First of all are they planned or were they decided while looking at the data? Second does the procedure use decision based (per contrast) error rate or does it use an familywise error rate?
Based on these dimensions the comparisons can then be classified for example in the following way:
Planned + decision error rate = t test
Planned + family error rate = bonferonni & dunnet
Post hoc + decision error rate = Duncan & rodger’s method
Post hoc + family error rate = Newman-Keuls, Tukey & Scheffe
Also often the type and number of comparisons comes in play.
BONFERONNI
The Bonferroni simply calculates a new pairwise alpha t based on the number of contrasts.

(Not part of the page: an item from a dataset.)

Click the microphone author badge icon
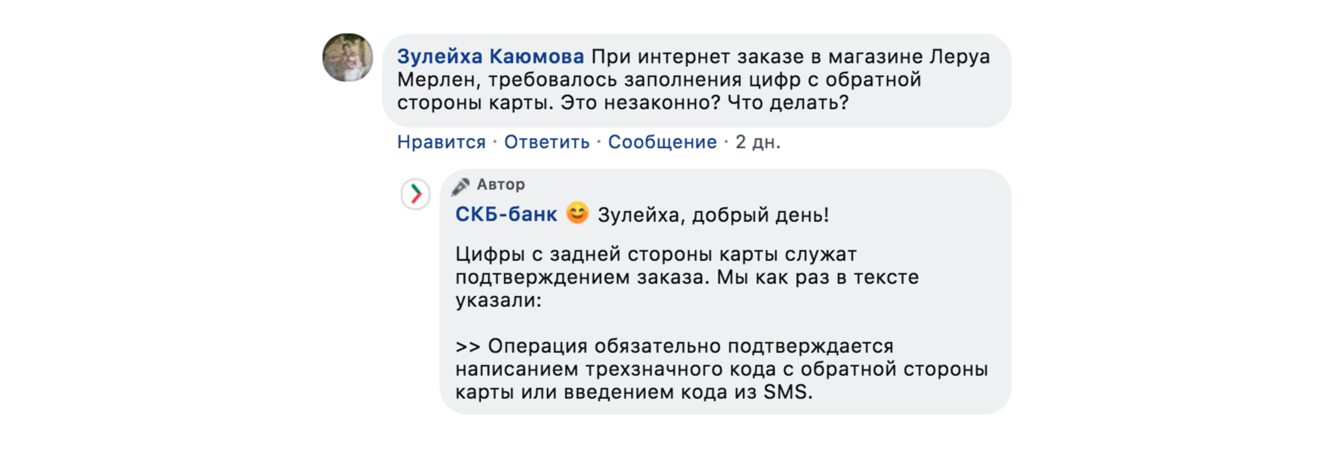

The Bonferroni is highly flexible, very simple to compute, and can be used with any type of statistical test. However it tends to lack power because of many reasons: (1) the familywise error calculation depends on the assumption that, for all tests, the null hypothesis is true. Seems unlikely, especially after a significant omnibus test; (2) tests are assumed to be independent when calculating the familywise error test; usually not the case when all pairwise comparisons are made; (3) does not take into account whether the findings are consistent with theory and past research. If consistent with previous findings and theory, an individual result should be less likely to be a Type I error; and (4) Bonferroni overcorrects for Type I error. In addition, in certain situations where one wants to retain, not reject, the null hypothesis, then Bonferroni correction is non-conservative.
DUNNET
The Dunnet test is similar to the Tukey test but only used if a set of comparisons are being made to one particular group. This is rarely of interest, and Tukey serves a much more general purpose. In contrast to the Bonferroni correction it exploits the correlation between the test statistics for these comparisons.

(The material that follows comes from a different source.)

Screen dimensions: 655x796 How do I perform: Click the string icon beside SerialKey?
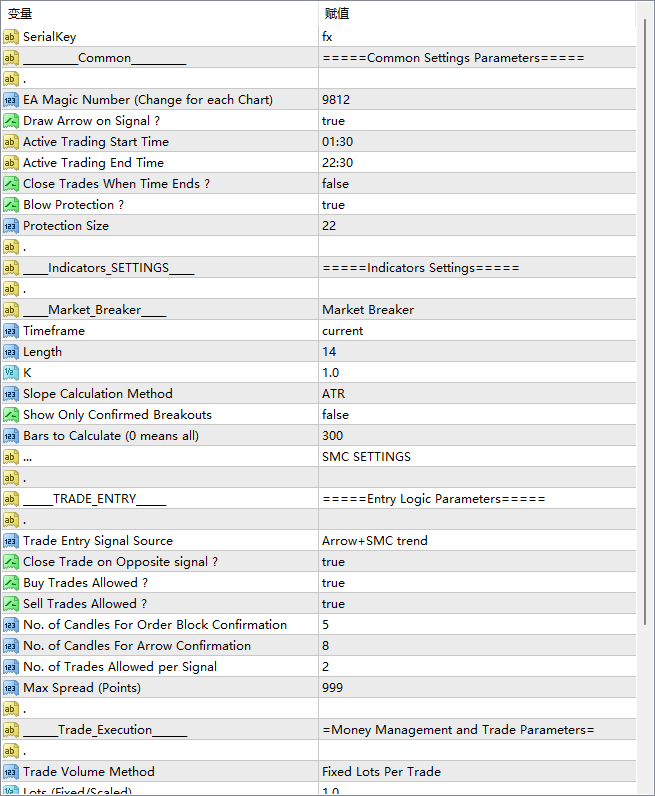[11, 37]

Common tables of critical values for Dunnett's test assume that there are equal numbers of trials in each group, but more flexible options are nowadays readily available in many statistics packages such as R.
DUNCAN
Duncan's new multiple range test (MRT)is a variant of the Student–Newman–Keuls method that uses increasing alpha levels to calculate the critical values in each step of the Newman–Keuls procedure. Duncan's MRT is especially protective against false negative (Type II) error at the expense of having a greater risk of making false positive (Type I) errors.
Duncan's test has been criticised as being too liberal. Duncan argued that a more liberal procedure was appropriate because in real world practice the global null hypothesis H0= "All means are equal" is often false and thus traditional statisticians overprotect a probably false null hypothesis against type I errors.
Other main criticisms are that Duncan's MRT does not control family wise error rate at the nominal alpha level, a problem it inherits from Student–Newman–Keuls method. Also the increased power of Duncan's MRT over Newman–Keuls comes from intentionally raising the alpha levels (Type I error rate) in each step of the Newman–Keuls procedure and not from any real improvement on the SNK method
ROGER
Using the traditional F-criterion produces an inevitable loss of statistical power as the numerator degrees of freedom increases. In direct contrast, Rodger’s approach ensures that statistical power does not decline with increasing numerator degrees of freedom. Rodger's method has more power than all other post hoc procedures to detect every conceivable sort of interaction effect.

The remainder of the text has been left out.